* Source material *
________

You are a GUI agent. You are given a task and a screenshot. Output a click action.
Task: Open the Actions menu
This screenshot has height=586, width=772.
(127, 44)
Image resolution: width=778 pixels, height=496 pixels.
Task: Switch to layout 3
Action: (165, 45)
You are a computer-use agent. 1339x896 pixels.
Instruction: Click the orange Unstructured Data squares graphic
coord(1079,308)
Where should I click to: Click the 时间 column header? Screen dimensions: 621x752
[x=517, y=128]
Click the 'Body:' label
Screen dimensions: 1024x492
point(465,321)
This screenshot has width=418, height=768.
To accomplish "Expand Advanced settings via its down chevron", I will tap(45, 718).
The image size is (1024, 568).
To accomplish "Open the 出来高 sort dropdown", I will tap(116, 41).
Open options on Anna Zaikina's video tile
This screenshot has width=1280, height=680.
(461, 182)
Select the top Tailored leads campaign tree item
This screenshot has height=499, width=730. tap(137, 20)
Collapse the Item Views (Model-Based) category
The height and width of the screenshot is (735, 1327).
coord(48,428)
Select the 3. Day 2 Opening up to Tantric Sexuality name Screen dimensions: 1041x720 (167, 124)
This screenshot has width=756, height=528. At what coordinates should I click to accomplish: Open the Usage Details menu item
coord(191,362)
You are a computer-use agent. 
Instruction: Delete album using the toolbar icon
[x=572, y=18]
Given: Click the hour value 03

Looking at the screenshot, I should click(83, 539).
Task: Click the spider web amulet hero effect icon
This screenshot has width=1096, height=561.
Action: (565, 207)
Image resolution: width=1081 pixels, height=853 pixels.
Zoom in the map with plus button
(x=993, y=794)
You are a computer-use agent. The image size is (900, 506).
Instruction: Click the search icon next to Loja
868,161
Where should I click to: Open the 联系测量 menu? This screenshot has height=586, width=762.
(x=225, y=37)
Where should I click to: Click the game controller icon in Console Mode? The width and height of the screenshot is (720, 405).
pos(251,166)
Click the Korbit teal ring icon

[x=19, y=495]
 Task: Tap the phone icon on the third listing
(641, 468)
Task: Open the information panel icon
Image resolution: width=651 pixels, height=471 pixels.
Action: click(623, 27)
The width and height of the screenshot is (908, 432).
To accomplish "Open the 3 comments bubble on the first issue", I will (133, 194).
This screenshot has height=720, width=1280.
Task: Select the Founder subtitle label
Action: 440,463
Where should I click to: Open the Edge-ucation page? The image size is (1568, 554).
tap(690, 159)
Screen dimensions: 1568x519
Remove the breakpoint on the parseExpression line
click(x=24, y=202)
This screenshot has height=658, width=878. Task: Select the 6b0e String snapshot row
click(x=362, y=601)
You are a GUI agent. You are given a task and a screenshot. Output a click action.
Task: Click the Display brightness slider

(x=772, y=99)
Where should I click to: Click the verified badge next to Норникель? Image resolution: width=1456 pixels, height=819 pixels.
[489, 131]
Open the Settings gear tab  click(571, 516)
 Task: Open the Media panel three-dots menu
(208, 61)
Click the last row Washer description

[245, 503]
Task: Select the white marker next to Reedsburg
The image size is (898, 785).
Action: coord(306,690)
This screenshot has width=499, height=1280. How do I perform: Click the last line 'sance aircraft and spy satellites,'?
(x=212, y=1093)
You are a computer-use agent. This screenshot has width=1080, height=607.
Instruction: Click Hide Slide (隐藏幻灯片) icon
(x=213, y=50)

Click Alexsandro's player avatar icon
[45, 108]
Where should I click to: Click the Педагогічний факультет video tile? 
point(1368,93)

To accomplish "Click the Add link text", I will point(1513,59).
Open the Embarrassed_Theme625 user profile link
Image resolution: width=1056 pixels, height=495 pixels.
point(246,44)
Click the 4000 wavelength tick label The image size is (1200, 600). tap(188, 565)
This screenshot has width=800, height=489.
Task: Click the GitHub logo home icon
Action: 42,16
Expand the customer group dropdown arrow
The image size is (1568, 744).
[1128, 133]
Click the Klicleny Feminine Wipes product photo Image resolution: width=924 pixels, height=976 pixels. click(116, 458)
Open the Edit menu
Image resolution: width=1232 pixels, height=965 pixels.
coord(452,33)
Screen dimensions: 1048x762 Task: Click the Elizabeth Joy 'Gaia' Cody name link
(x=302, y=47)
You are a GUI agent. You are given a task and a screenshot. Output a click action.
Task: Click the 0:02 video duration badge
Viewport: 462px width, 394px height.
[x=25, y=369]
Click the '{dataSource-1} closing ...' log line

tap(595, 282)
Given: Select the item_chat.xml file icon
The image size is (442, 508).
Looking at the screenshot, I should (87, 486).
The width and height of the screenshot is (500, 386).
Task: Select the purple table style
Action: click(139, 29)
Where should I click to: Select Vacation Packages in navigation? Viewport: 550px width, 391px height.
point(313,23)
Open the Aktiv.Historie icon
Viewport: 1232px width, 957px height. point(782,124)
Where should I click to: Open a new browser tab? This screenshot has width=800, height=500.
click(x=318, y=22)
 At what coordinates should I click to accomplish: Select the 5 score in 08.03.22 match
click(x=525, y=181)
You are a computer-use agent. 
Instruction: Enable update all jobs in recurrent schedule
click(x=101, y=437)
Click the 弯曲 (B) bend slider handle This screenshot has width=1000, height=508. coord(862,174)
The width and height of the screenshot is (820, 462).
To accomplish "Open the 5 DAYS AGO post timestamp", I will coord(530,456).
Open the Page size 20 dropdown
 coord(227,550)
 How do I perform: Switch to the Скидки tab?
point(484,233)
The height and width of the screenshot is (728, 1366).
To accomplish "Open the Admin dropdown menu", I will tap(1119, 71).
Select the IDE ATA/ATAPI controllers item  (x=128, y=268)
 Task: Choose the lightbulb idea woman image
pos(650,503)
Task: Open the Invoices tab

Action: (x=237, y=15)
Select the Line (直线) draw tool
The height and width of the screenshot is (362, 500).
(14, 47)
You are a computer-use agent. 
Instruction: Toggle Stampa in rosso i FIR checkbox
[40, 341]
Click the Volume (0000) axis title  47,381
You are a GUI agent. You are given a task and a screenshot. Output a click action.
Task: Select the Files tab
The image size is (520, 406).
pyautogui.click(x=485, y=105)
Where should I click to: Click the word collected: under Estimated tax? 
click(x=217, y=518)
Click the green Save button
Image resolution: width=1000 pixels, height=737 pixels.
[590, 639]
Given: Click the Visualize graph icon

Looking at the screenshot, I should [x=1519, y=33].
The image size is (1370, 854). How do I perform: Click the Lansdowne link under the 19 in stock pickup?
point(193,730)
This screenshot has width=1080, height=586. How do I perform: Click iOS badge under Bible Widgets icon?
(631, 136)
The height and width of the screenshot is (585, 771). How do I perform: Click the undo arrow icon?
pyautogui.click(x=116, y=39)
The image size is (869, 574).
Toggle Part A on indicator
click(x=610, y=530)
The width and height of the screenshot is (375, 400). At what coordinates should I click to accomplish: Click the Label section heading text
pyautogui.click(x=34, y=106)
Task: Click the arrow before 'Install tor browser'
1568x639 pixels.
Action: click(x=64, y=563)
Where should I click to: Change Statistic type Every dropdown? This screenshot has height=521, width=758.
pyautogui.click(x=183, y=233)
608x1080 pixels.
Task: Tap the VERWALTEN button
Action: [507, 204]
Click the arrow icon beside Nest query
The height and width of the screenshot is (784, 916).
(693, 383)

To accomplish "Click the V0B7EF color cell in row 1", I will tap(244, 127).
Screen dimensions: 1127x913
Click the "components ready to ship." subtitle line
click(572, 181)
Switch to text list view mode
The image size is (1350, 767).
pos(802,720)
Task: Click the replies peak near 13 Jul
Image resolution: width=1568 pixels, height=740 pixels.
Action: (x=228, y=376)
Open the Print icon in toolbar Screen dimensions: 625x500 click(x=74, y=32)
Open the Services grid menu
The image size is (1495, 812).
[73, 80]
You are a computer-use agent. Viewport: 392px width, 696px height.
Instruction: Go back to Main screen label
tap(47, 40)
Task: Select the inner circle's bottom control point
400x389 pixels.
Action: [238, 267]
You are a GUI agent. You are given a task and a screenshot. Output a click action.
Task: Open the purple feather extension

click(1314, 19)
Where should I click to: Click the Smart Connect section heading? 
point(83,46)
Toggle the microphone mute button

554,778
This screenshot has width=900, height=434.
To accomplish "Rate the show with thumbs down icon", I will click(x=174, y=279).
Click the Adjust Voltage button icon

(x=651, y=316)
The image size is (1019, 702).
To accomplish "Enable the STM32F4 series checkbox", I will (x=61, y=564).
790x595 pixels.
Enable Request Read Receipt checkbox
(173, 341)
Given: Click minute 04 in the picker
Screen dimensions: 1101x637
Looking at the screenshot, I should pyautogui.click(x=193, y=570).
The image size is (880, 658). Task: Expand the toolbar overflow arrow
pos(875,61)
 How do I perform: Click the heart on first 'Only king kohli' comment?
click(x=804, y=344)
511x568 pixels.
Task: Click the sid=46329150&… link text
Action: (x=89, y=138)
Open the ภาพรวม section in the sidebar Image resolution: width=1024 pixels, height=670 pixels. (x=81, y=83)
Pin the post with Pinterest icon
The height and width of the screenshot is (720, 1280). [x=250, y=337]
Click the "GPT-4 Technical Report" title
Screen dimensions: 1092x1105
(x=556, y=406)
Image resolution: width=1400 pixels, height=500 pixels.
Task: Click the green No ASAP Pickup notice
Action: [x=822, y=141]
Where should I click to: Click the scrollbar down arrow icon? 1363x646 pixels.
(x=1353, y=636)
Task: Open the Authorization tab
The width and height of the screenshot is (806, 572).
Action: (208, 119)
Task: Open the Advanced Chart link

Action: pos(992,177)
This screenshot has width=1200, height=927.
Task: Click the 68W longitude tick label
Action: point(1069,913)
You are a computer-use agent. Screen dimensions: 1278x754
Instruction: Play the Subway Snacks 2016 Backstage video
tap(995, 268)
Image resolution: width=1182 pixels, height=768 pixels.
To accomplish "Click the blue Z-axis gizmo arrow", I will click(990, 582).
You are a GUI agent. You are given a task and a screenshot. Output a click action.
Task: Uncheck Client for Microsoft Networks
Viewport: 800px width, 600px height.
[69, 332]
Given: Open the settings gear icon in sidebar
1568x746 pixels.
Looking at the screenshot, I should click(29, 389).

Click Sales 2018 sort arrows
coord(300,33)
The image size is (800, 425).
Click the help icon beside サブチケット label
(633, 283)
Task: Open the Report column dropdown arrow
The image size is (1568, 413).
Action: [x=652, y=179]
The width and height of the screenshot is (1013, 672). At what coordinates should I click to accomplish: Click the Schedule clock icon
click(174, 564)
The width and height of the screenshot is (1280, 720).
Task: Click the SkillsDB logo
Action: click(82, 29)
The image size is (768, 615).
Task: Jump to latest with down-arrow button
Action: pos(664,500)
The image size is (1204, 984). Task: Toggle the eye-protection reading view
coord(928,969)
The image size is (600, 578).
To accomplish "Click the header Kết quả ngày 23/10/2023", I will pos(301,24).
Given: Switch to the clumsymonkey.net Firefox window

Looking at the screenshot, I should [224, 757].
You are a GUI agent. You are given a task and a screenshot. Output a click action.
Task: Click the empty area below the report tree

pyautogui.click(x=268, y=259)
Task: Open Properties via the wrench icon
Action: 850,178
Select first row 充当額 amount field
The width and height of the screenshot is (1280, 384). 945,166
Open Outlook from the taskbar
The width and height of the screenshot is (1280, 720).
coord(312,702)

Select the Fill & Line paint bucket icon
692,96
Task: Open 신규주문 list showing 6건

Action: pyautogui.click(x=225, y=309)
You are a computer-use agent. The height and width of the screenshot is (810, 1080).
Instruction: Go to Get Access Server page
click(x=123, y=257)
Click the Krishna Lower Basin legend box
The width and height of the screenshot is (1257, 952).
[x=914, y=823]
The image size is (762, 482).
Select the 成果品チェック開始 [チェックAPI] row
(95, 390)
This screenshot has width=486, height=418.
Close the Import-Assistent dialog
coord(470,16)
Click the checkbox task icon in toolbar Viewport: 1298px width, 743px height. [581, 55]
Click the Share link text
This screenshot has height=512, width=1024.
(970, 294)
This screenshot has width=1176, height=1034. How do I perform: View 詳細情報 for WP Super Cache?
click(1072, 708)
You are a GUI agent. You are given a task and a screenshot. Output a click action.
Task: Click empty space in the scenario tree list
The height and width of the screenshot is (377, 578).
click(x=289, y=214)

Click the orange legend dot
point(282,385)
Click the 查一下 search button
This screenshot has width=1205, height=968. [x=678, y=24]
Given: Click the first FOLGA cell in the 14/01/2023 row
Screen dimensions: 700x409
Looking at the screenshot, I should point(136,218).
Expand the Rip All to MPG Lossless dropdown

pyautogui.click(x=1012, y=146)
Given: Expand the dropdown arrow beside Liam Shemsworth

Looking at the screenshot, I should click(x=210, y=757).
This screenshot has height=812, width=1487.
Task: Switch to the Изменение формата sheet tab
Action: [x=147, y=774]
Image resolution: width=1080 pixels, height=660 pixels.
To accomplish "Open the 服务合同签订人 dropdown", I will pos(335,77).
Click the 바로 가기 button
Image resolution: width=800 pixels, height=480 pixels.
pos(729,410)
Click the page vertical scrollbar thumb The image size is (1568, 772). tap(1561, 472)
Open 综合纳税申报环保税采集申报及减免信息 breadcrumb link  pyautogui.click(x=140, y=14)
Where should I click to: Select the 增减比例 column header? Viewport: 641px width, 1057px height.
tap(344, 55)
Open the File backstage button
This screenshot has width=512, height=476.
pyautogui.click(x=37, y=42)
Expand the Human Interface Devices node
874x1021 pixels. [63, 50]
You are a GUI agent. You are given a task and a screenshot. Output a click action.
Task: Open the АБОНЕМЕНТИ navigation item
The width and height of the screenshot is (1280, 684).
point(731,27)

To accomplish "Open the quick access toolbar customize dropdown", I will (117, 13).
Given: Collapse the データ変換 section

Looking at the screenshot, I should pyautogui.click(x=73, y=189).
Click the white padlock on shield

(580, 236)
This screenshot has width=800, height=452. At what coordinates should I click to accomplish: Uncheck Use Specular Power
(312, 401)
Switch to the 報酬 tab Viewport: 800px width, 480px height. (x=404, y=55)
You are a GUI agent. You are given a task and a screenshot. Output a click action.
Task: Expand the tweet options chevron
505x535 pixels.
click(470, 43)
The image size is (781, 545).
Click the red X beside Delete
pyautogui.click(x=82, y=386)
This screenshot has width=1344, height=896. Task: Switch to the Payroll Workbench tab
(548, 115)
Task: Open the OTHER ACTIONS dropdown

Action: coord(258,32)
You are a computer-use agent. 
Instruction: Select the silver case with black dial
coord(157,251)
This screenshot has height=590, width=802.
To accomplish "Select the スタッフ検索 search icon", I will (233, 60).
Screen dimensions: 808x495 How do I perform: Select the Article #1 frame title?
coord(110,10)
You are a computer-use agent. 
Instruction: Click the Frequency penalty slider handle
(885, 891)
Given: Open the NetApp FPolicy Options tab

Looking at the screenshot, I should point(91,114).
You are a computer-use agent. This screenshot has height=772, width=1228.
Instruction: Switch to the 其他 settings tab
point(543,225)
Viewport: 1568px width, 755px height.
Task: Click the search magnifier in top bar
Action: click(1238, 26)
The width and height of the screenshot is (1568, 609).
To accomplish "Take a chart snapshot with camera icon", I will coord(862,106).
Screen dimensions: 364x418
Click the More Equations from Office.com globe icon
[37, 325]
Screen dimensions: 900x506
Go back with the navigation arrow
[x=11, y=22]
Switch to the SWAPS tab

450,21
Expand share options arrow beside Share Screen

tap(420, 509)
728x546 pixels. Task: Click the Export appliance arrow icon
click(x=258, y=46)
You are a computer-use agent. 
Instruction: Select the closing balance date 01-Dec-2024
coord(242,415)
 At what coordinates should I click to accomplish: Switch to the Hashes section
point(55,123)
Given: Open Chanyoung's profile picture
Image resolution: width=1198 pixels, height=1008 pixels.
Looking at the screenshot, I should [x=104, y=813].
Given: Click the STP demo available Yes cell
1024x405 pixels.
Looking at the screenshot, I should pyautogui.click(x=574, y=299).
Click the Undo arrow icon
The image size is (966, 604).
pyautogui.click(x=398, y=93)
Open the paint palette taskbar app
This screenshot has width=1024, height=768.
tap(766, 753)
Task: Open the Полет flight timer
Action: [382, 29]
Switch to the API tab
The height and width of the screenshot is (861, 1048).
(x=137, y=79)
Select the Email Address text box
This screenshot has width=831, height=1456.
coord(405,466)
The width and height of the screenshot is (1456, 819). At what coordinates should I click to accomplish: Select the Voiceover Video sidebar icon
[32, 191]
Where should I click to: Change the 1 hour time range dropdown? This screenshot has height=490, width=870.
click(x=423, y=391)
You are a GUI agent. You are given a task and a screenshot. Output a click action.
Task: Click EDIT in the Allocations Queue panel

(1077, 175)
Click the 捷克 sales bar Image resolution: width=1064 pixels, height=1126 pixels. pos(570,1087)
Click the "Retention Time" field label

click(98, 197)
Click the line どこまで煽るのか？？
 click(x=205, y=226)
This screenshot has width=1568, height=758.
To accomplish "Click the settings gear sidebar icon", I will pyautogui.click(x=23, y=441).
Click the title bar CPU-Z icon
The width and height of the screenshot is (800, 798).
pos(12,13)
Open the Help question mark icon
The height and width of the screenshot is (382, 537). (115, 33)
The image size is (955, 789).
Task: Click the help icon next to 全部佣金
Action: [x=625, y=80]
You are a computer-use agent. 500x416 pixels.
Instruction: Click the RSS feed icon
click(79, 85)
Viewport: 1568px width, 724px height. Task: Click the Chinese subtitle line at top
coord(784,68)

________

* Requirement *
Where a line of the data contains "axis", copy that line.

* Answer to this task *
Click the Volume (0000) axis title  47,381
To accomplish "Click the blue Z-axis gizmo arrow", I will click(990, 582).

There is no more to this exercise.